§ **DATA**:
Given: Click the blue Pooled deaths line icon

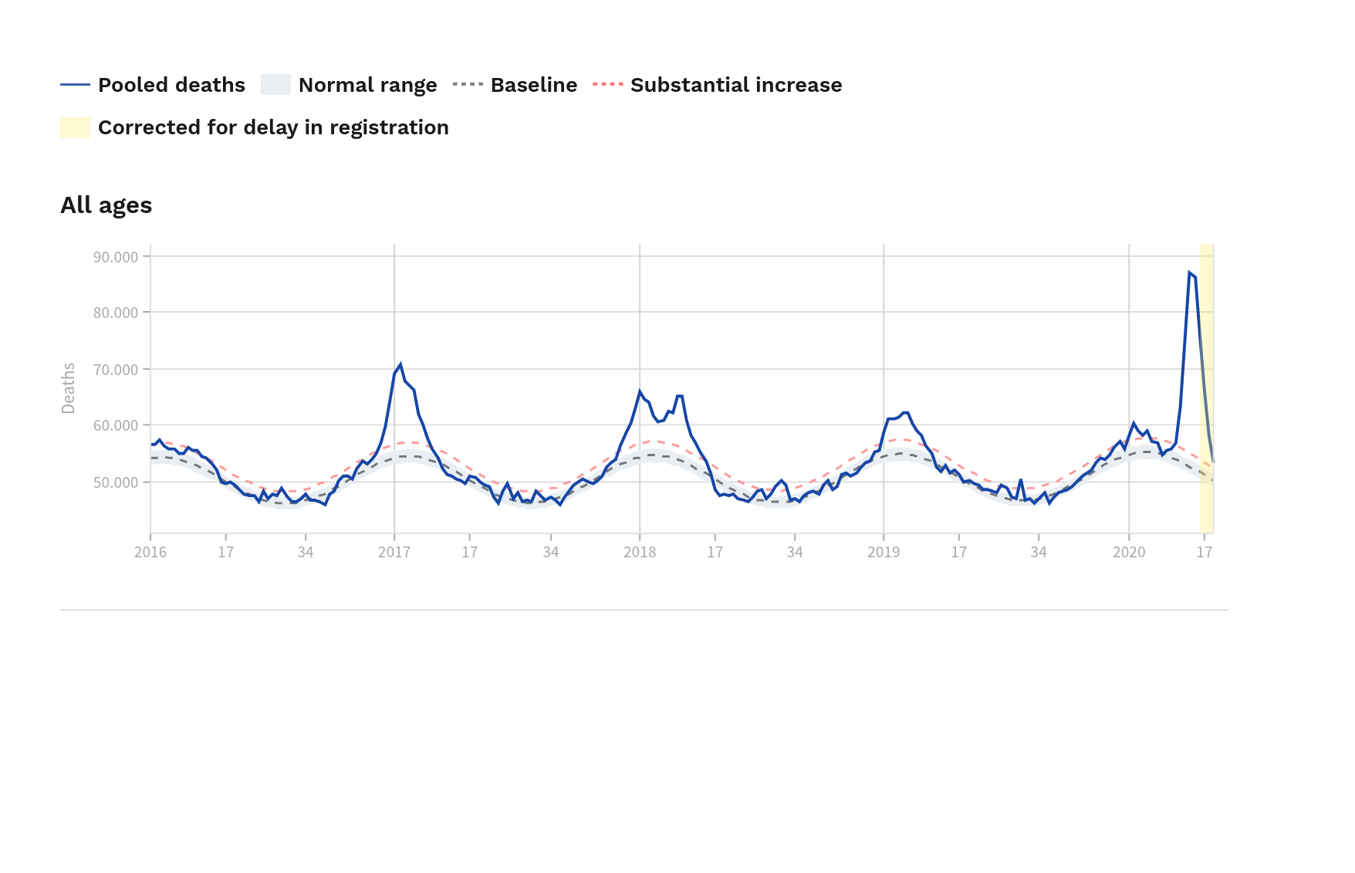Looking at the screenshot, I should (x=75, y=85).
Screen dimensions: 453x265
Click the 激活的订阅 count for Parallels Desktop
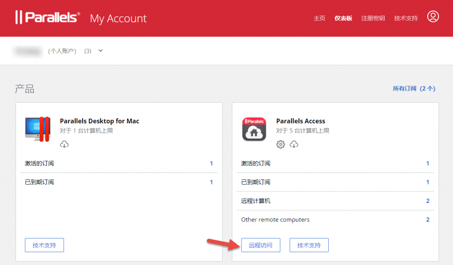point(211,164)
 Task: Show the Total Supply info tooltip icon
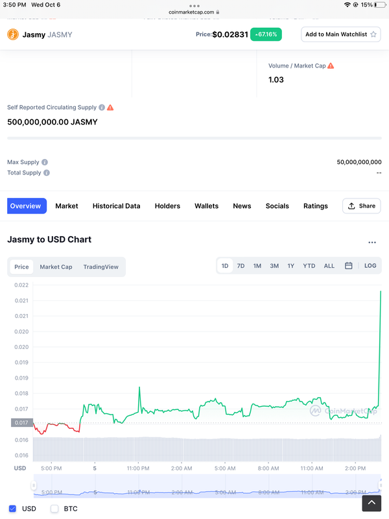pyautogui.click(x=47, y=173)
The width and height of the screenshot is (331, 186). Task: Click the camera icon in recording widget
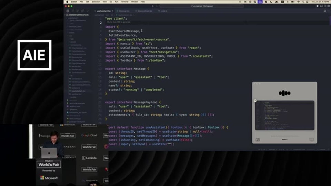click(x=258, y=140)
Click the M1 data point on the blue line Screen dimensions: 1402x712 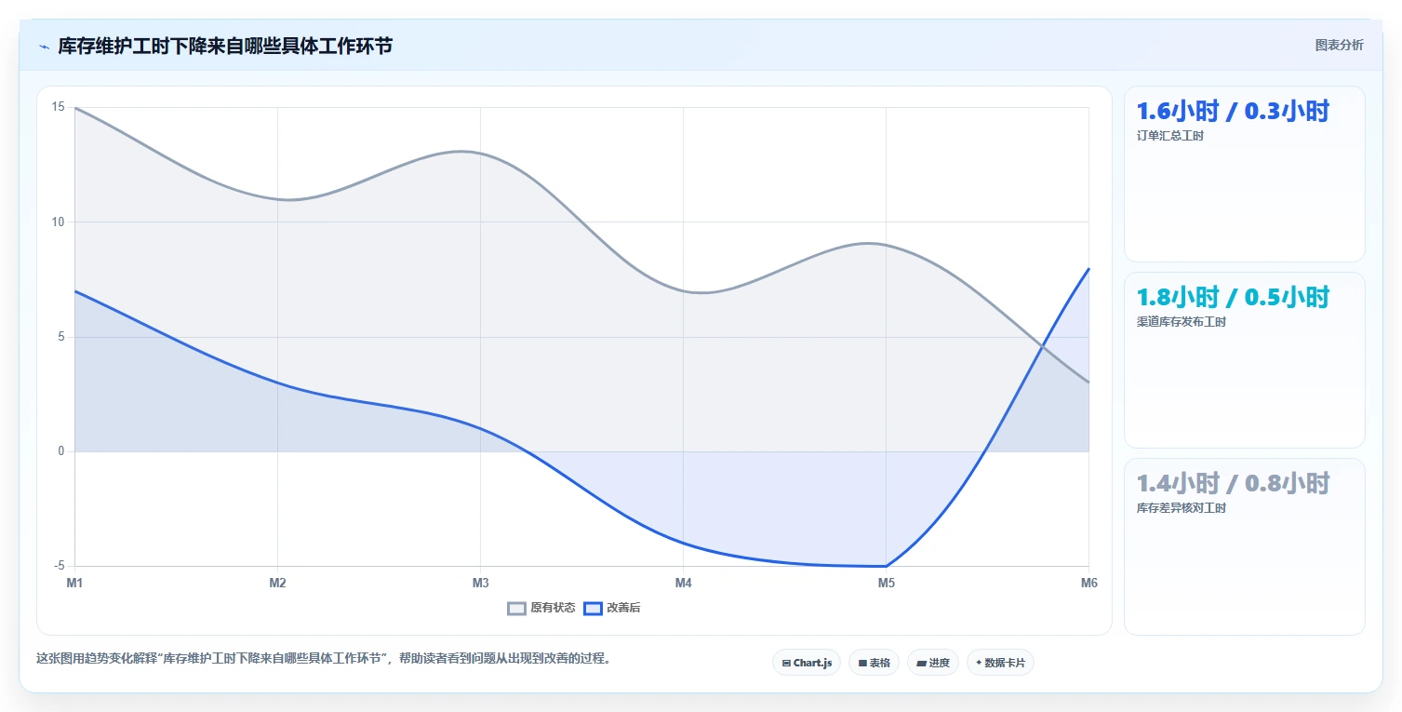tap(74, 291)
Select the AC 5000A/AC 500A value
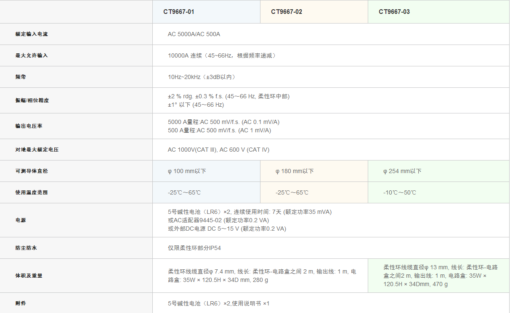510x313 pixels. pyautogui.click(x=194, y=34)
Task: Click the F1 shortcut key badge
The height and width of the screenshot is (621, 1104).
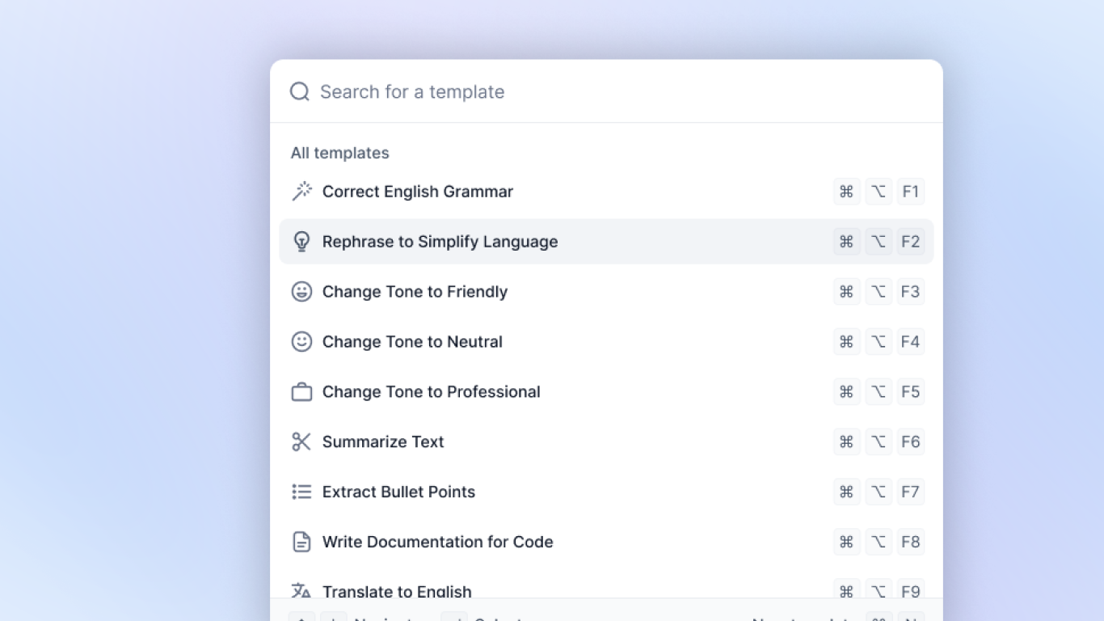Action: click(x=910, y=192)
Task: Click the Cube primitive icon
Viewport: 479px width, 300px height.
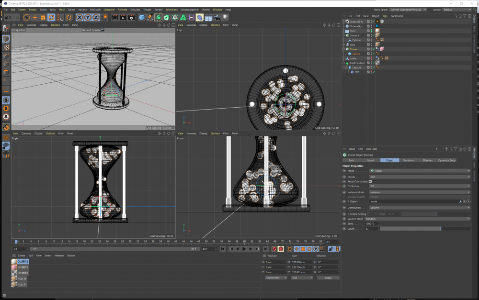Action: 142,17
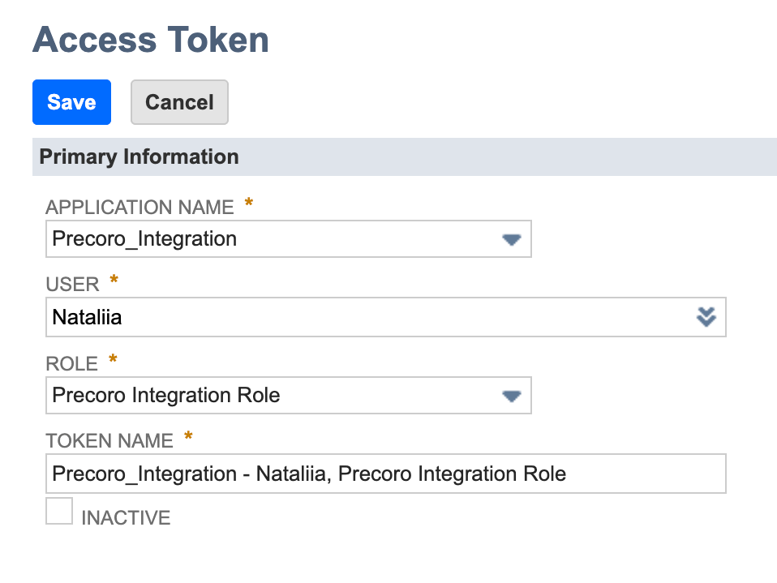Viewport: 777px width, 583px height.
Task: Collapse the Primary Information section header
Action: [x=139, y=156]
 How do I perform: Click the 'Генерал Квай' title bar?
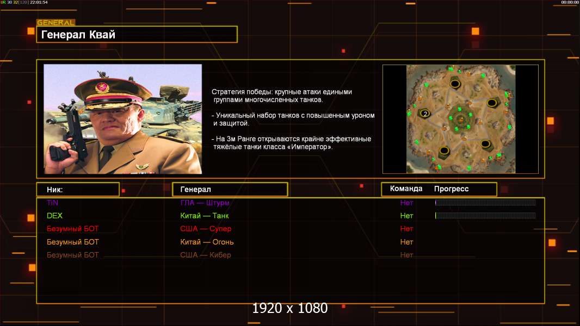(x=137, y=35)
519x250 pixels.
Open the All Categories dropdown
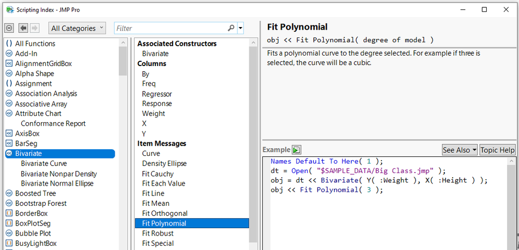[77, 28]
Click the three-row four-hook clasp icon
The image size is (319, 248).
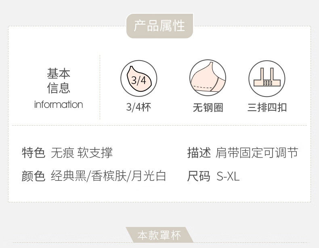pos(267,78)
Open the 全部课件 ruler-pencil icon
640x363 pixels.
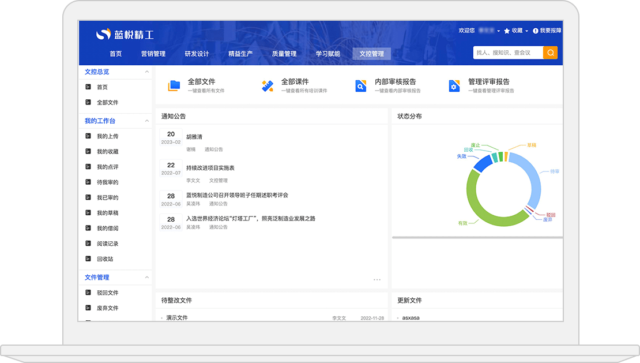268,86
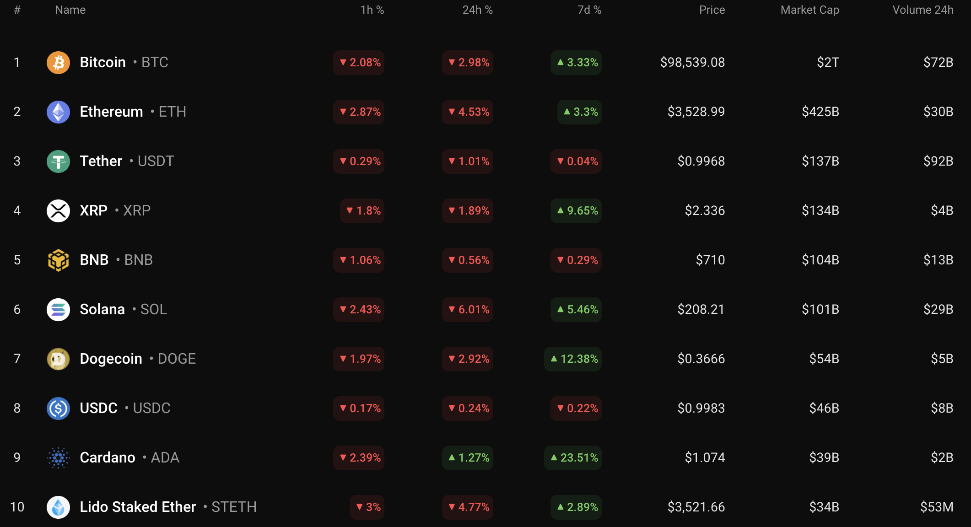Sort by Volume 24h column header
The width and height of the screenshot is (971, 527).
922,10
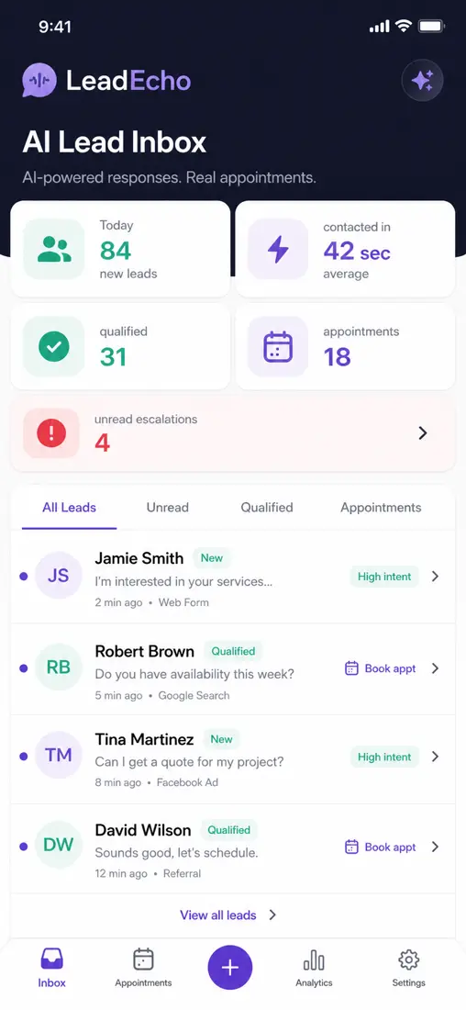Tap the green qualified checkmark icon

click(x=54, y=346)
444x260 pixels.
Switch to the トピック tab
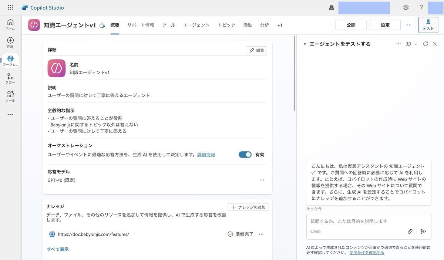226,25
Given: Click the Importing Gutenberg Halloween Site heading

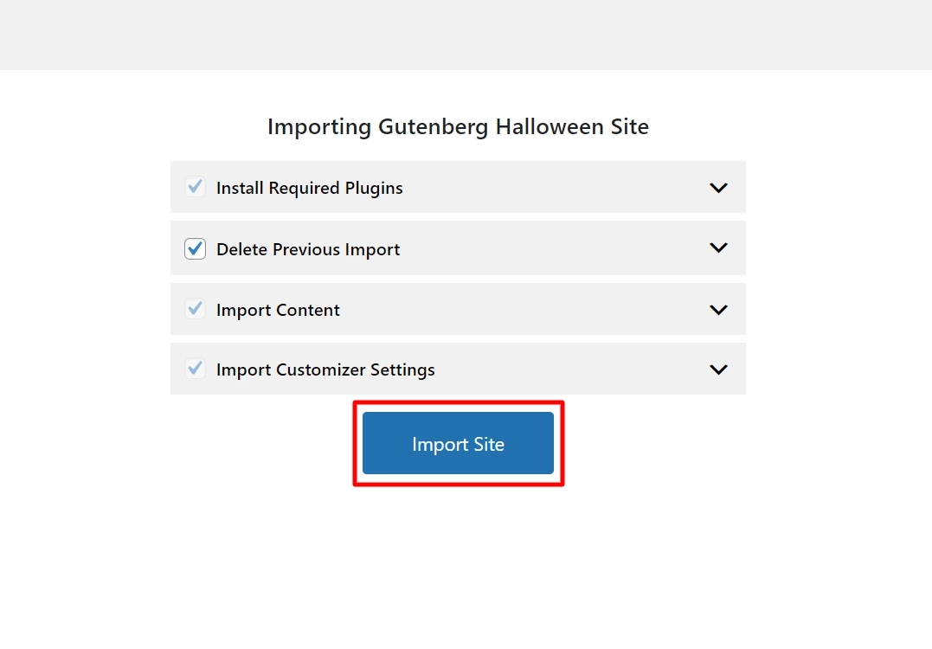Looking at the screenshot, I should [458, 126].
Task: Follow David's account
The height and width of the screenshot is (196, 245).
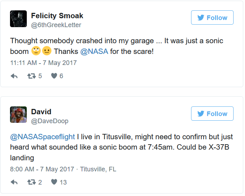Action: point(212,114)
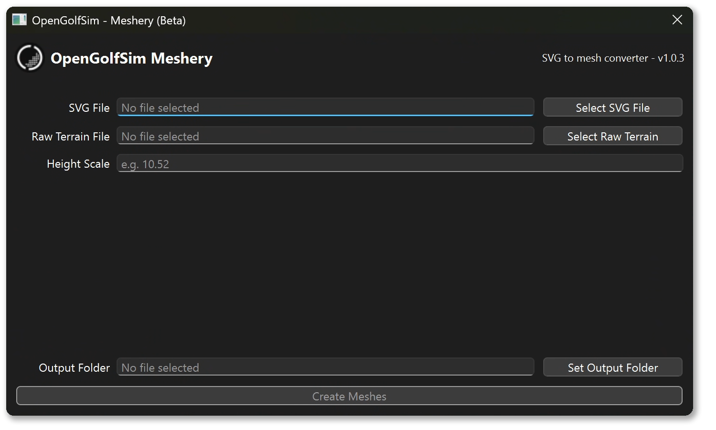Click the Select Raw Terrain button

coord(612,136)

§ **ACTIVITY**:
Only one stretch of the material above is wanted: the line containing "The height and width of the screenshot is (621, 1104)." through the line containing "Task: Click the Cube primitive icon". Restate it word for word, minus the pictures.

§ **ANSWER SPACE**:
The height and width of the screenshot is (621, 1104).
Action: click(x=910, y=192)
Task: Click the Cube primitive icon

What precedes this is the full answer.